Raster and vector geospatial data with R
11194875
Hayden Puckeridge
15/08/2020
1 Introduction
Geospatial data contains information related to locations on Earth and are an important type of data with a wide range of applications. Geospatial data comes in two main forms:
- Raster data: Stored as a continuous grid of pixels which each have a single value. To store more than one variable rasters use multiple bands, that each contain one variable. Types of data commonly stored as rasters include ground elevations, weather and aerial images.
- Vectors: Coordinates that define either points, lines or polygons. A vector feature can contain multiple parts of the same class (e.g. a multipart polygon feature is a collection of polygon shapes, stored as a single file). Parts are analogous rows in a table. Each part can also have attribute values assigned to them, where attributes are analogous to columns. Types of data commonly stored as vectors include boundaries, contour lines and land designations.
The R language has a collection of packages that make working with geospatial data quick and intuitive. In this vignette I have presented an example that shows off the basic functionalities of the follow packages:
- rgdal and sp: Loading geospatial data
- raster: Processing and analysing raster data
- leaflet: Creating interactive maps
- dplyr and ggplot2: General tidyverse R packages that can be used to manipulate and visualise geospatial data respectively
2 Australian agricultural land use and climate data
This example makes use of one source of vector data and one source of raster data.
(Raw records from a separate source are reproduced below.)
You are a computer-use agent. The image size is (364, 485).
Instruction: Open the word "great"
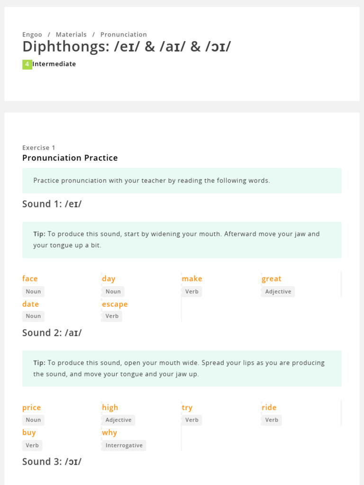click(x=272, y=278)
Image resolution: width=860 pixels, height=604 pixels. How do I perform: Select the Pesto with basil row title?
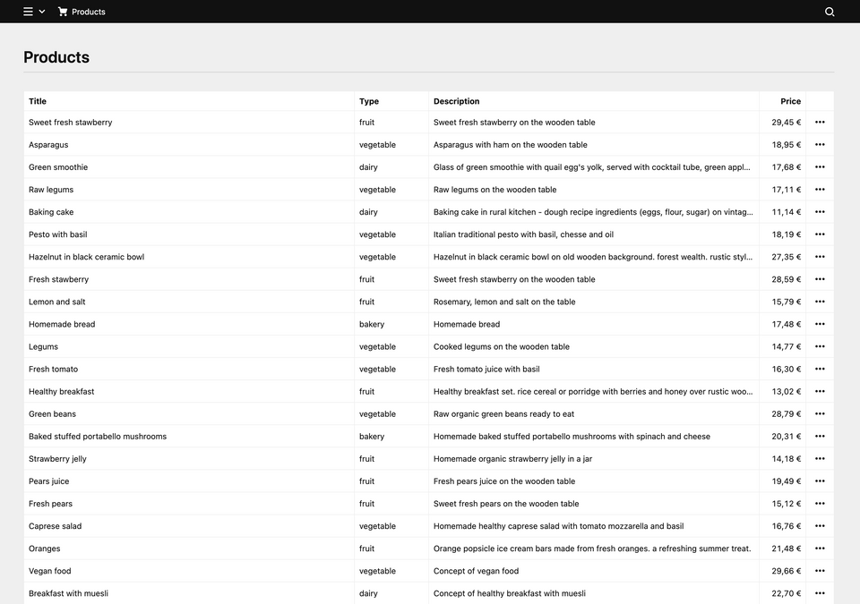click(x=57, y=234)
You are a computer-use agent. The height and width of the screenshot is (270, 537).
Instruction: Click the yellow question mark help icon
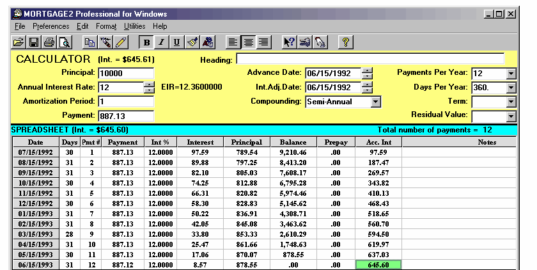click(x=345, y=42)
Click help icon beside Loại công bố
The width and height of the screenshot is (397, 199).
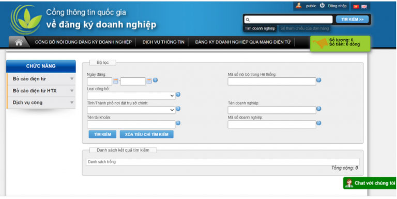click(178, 94)
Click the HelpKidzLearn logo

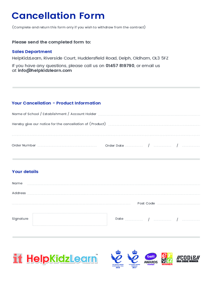click(55, 259)
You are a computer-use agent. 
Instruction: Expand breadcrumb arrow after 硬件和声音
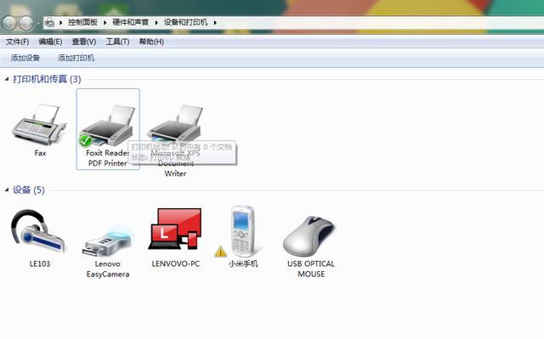(x=156, y=23)
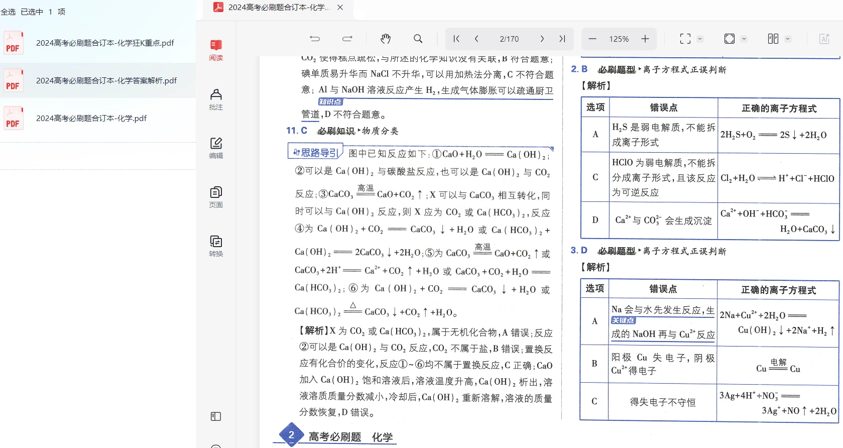Jump to the first page
Image resolution: width=843 pixels, height=448 pixels.
tap(456, 39)
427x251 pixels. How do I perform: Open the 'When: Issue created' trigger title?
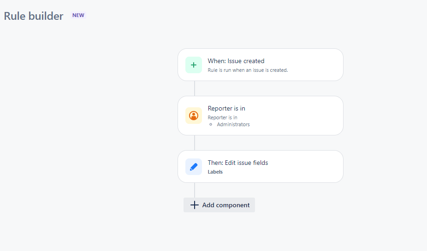(236, 61)
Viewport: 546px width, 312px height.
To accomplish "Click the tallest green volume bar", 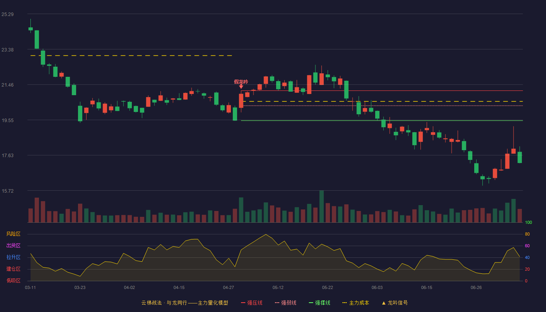I will coord(321,206).
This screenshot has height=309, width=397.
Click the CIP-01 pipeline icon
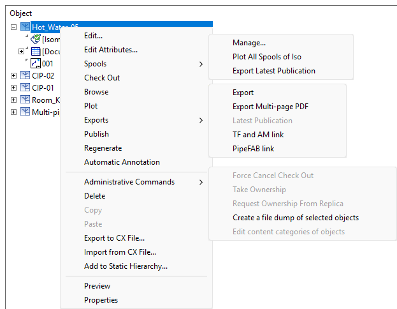pyautogui.click(x=25, y=88)
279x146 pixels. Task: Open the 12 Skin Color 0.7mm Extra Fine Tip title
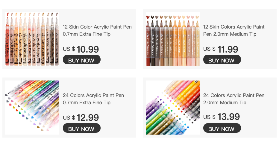click(97, 30)
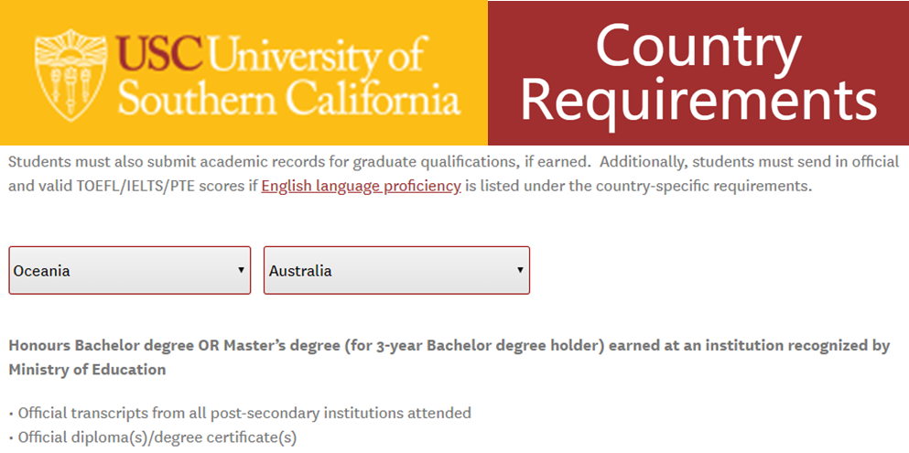Click the USC shield logo
The height and width of the screenshot is (453, 909).
[x=70, y=75]
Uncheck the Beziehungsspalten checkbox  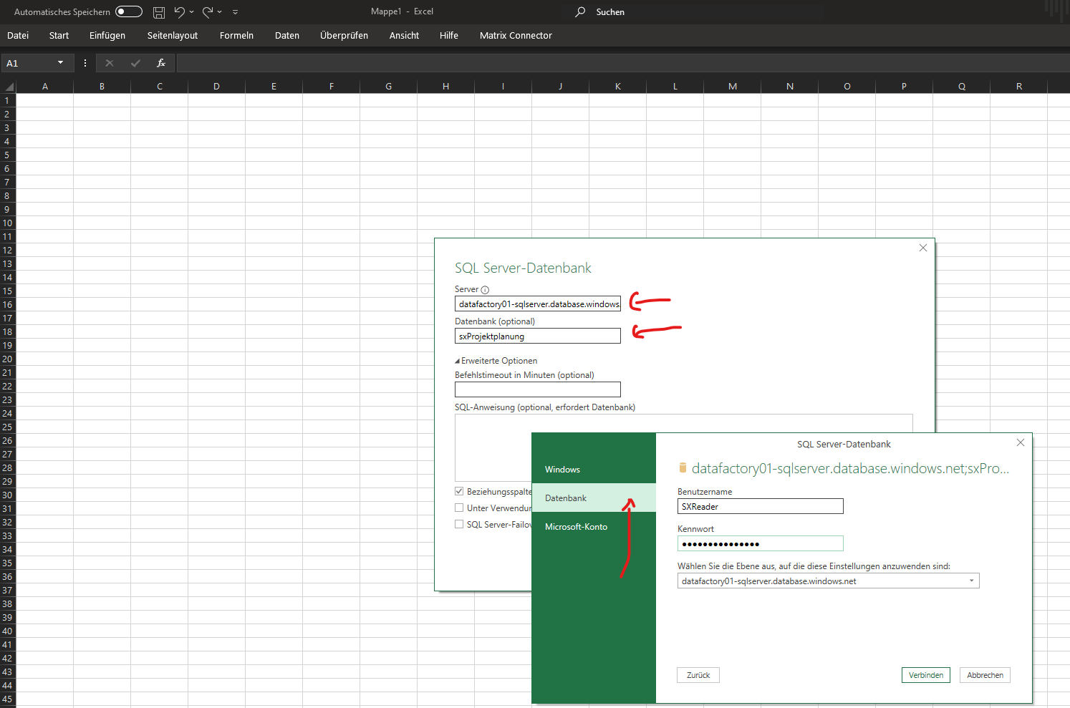tap(459, 491)
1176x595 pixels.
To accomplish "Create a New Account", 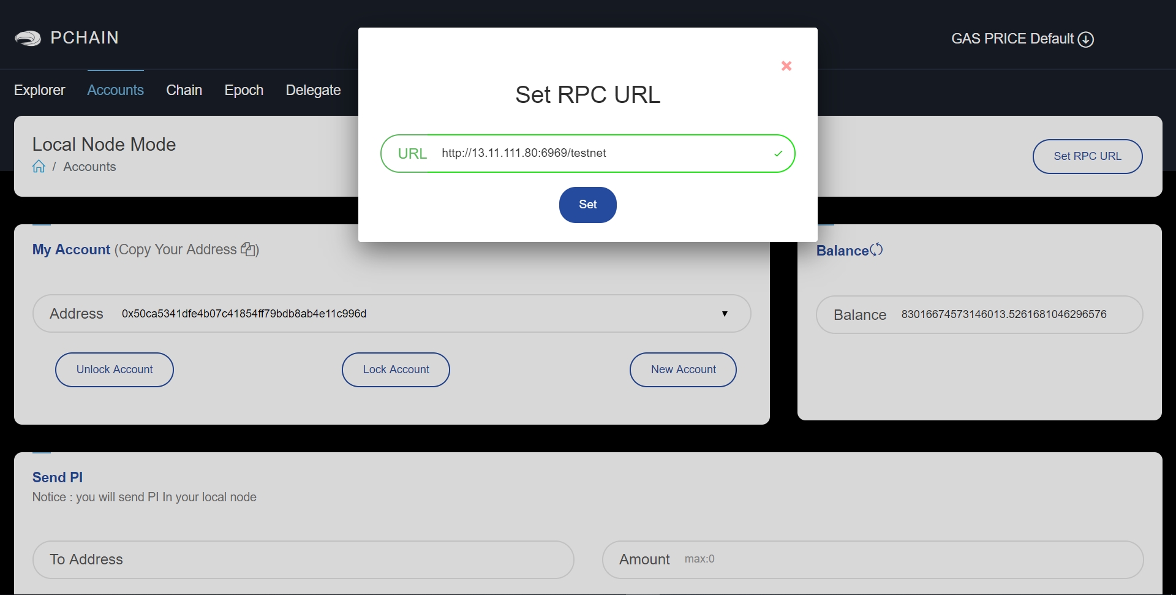I will click(x=683, y=370).

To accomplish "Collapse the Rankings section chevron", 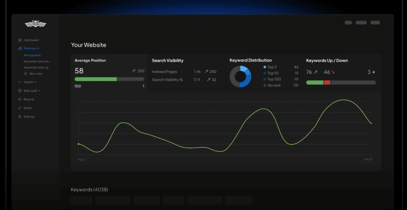I will point(38,48).
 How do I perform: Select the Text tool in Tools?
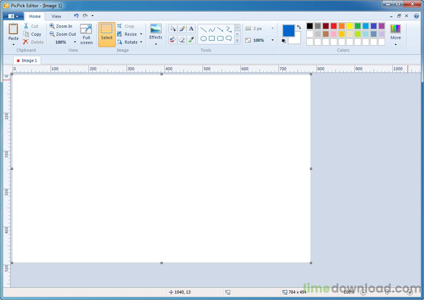pos(191,29)
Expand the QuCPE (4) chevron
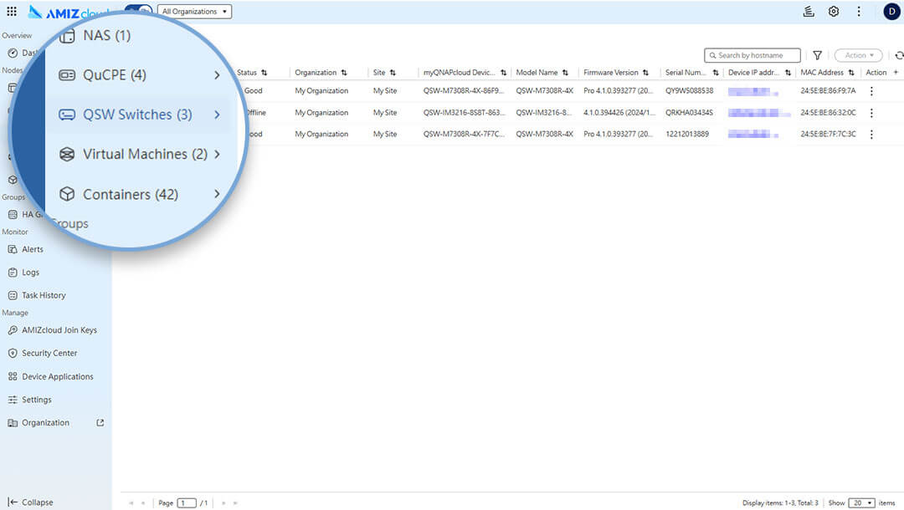This screenshot has height=510, width=904. click(x=217, y=75)
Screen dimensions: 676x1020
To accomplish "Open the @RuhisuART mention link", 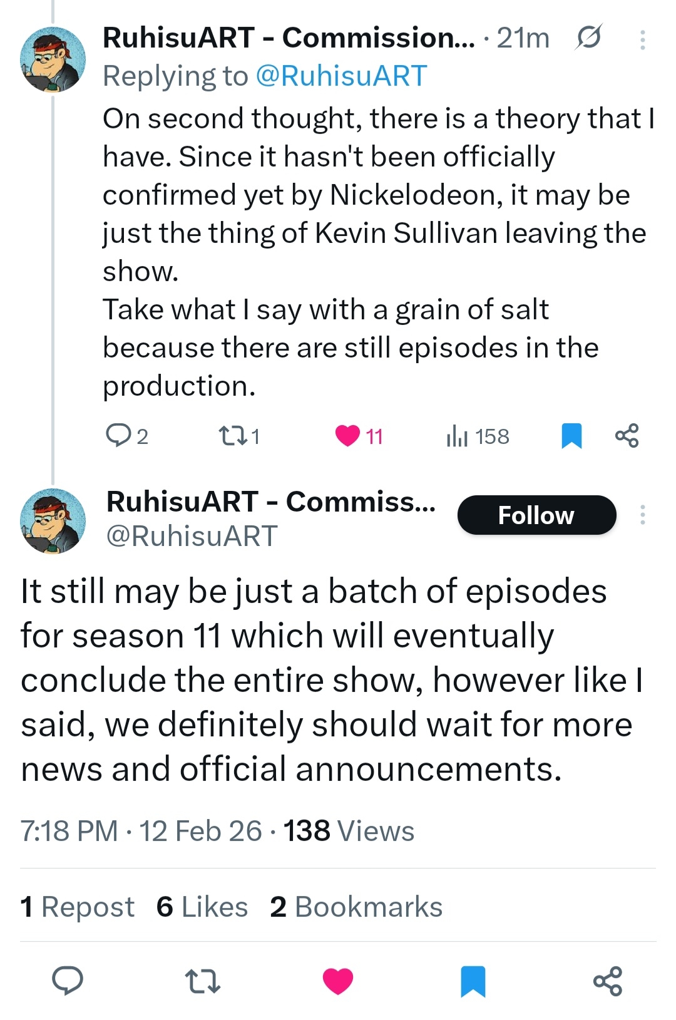I will [x=341, y=76].
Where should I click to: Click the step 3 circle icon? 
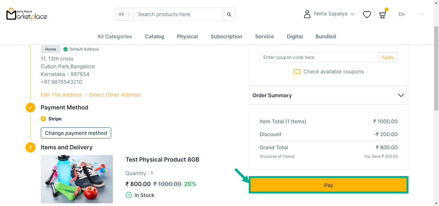(31, 147)
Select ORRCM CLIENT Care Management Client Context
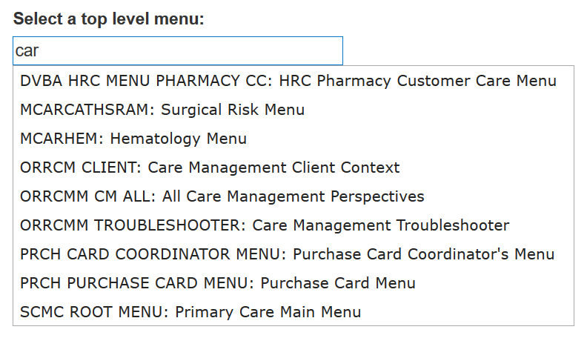This screenshot has height=338, width=587. coord(210,168)
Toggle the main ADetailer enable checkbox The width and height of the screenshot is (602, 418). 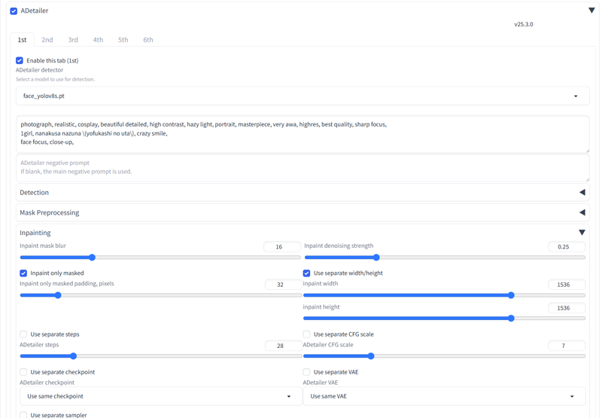tap(14, 11)
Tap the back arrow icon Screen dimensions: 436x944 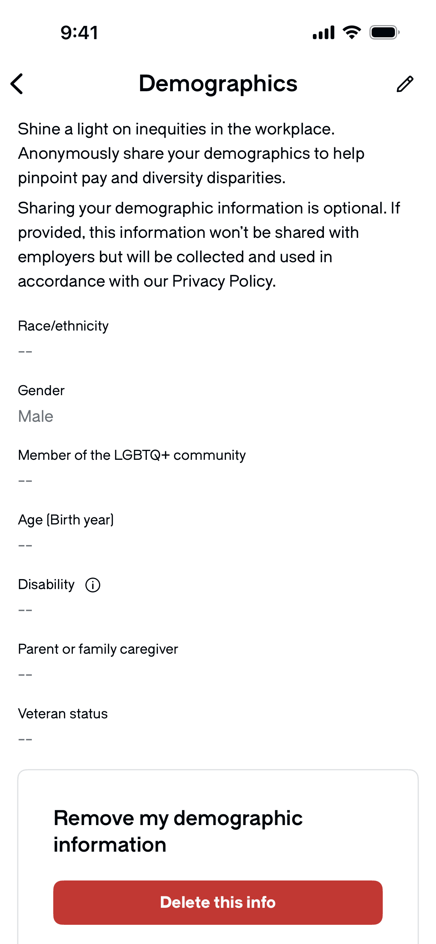coord(17,84)
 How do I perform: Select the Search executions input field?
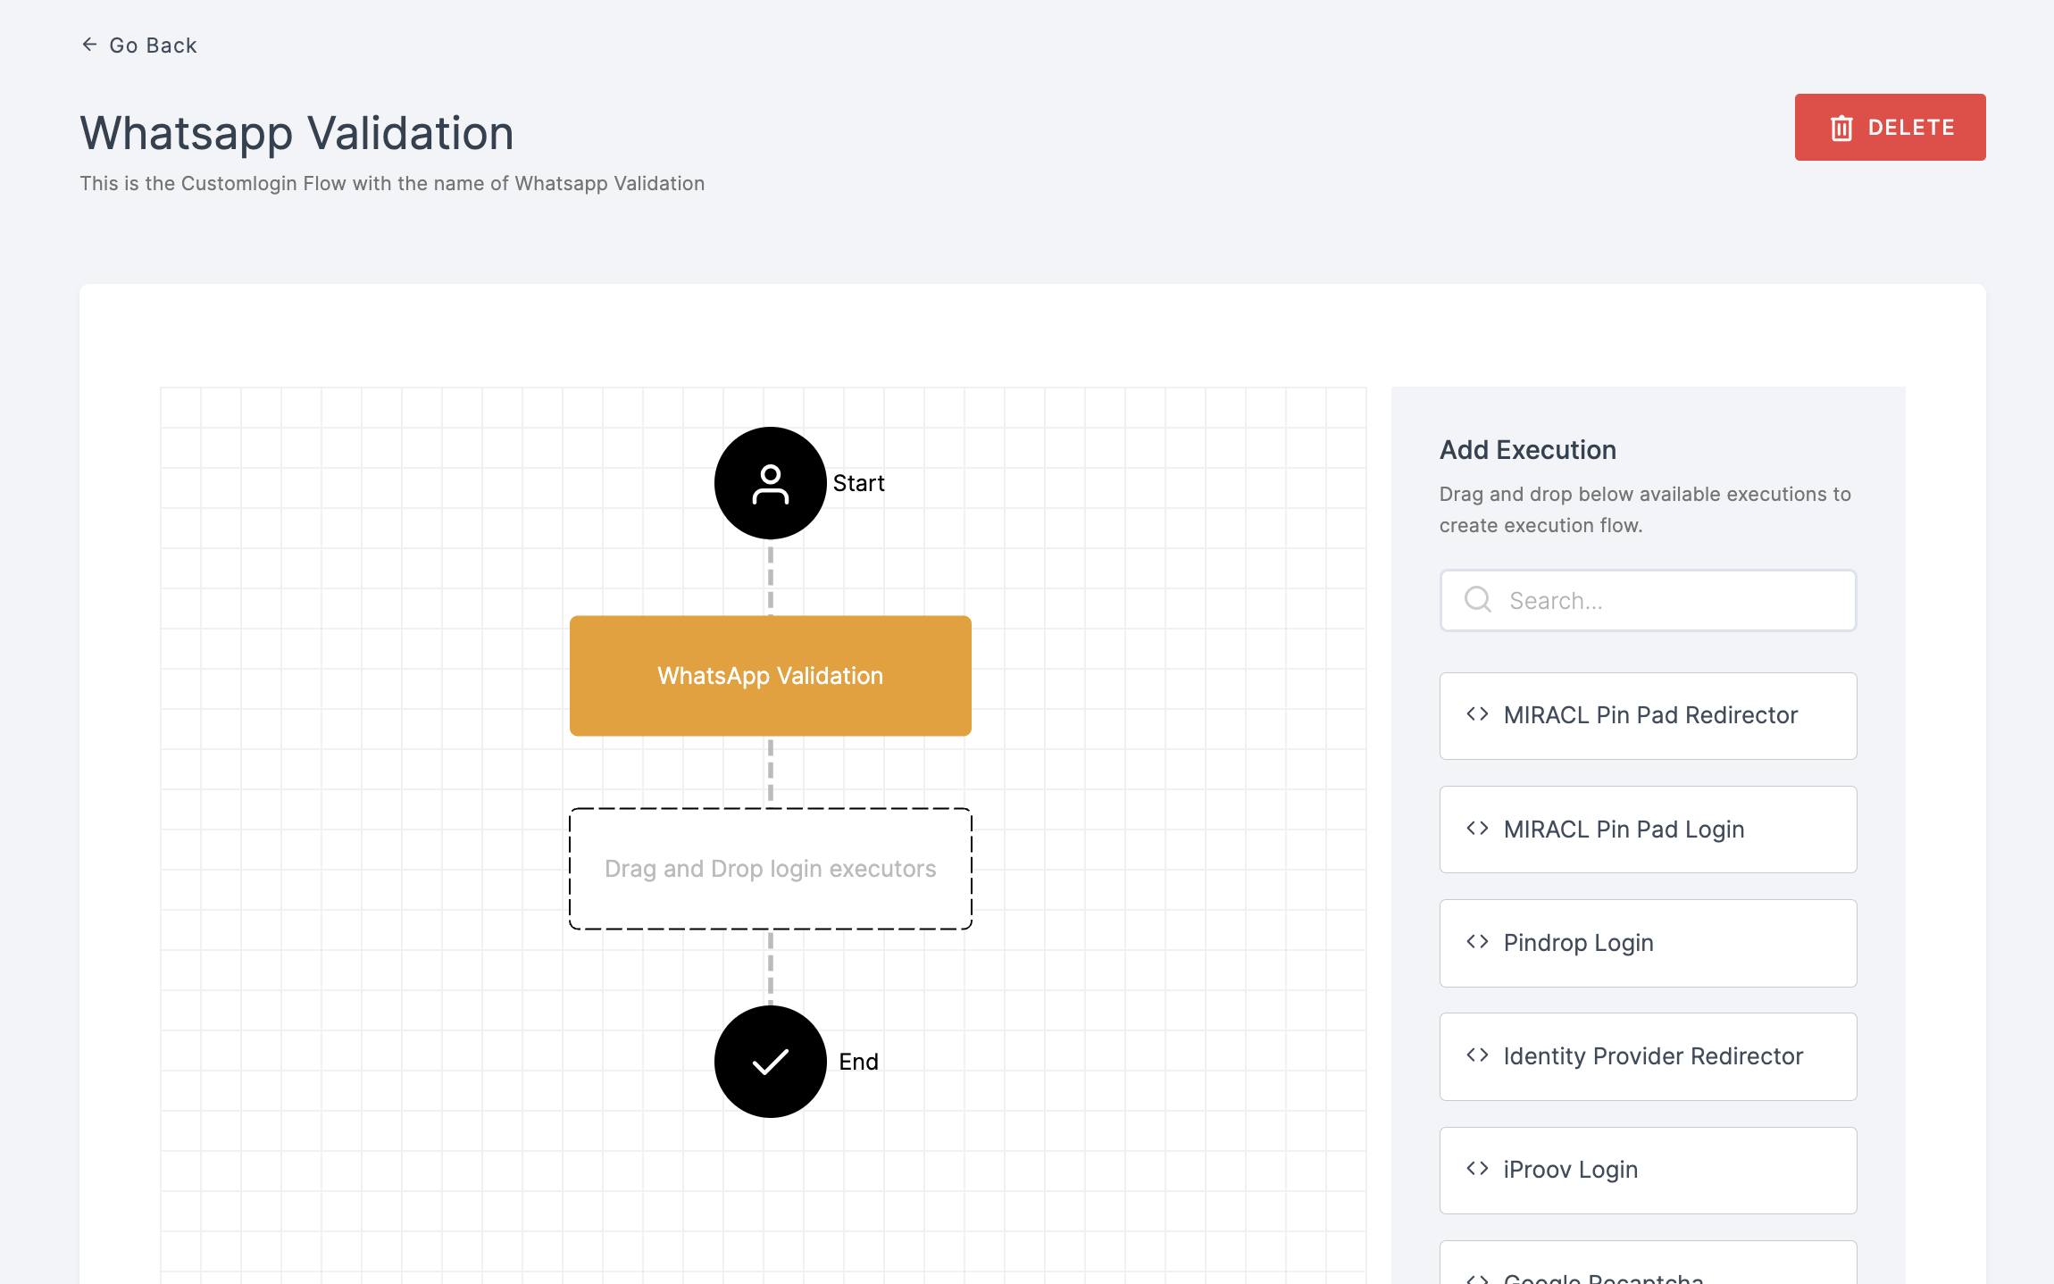coord(1648,599)
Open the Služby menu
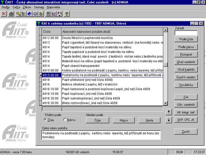Image resolution: width=206 pixels, height=155 pixels. [x=6, y=7]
The vector data is land use commodities from the Australian Department of Agriculture. It is a multipart polygon feature in which each polygon is an area that has been identified as being used to produce a particular agriculture commodity.
The raster data is annual rainfall from the Australian Bureau of Meteorology. The average annual rainfall is calculated over the years 1961 to 1990 and is given in a resolution of 5 km.
library(here)
# download land use data from https://www.agriculture.gov.au/abares/aclump/land-use/catchment-scale-land-use-of-australia-commodities-update-december-2018
land_use_zip <- tempfile()
download.file("https://www.agriculture.gov.au/sites/default/files/documents/clum_commodities_2018_v2.zip", land_use_zip)
unzip(land_use_zip)
unlink(land_use_zip)
# download rainfall from http://www.bom.gov.au/jsp/ncc/climate_averages/rainfall/index.jsp?period=an&area=oz#maps
rainfall_zip <- tempfile()
download.file("http://www.bom.gov.au/web01/ncc/www/climatology/rainfall/rainan.zip", rainfall_zip)
unzip(rainfall_zip, exdir = here("data"))
unlink(rainfall_zip)3 Loading the data
The vector based land use data is loaded using readOGR from the rgdal package. To read the shapefile the “data source name” is the full file destination and the “layer” is the filename. We can quickly view the data using the plot function to see the land use polygons which are scattered across Australia.
library(rgdal)
# load shapefile
land_use <- readOGR(dsn = here("data\\Spatial_data_zip\\CLUM_Commodities_2018_v2.shp"), layer = "CLUM_Commodities_2018_v2")
plot(land_use)
summary gives an overview of the attributes. We can see that the “Commod_dsc” and “Tertiary” attributes give detailed information about the land use type, however for this example we will only use “Broad_type” which categorises the land uses into 12 groups.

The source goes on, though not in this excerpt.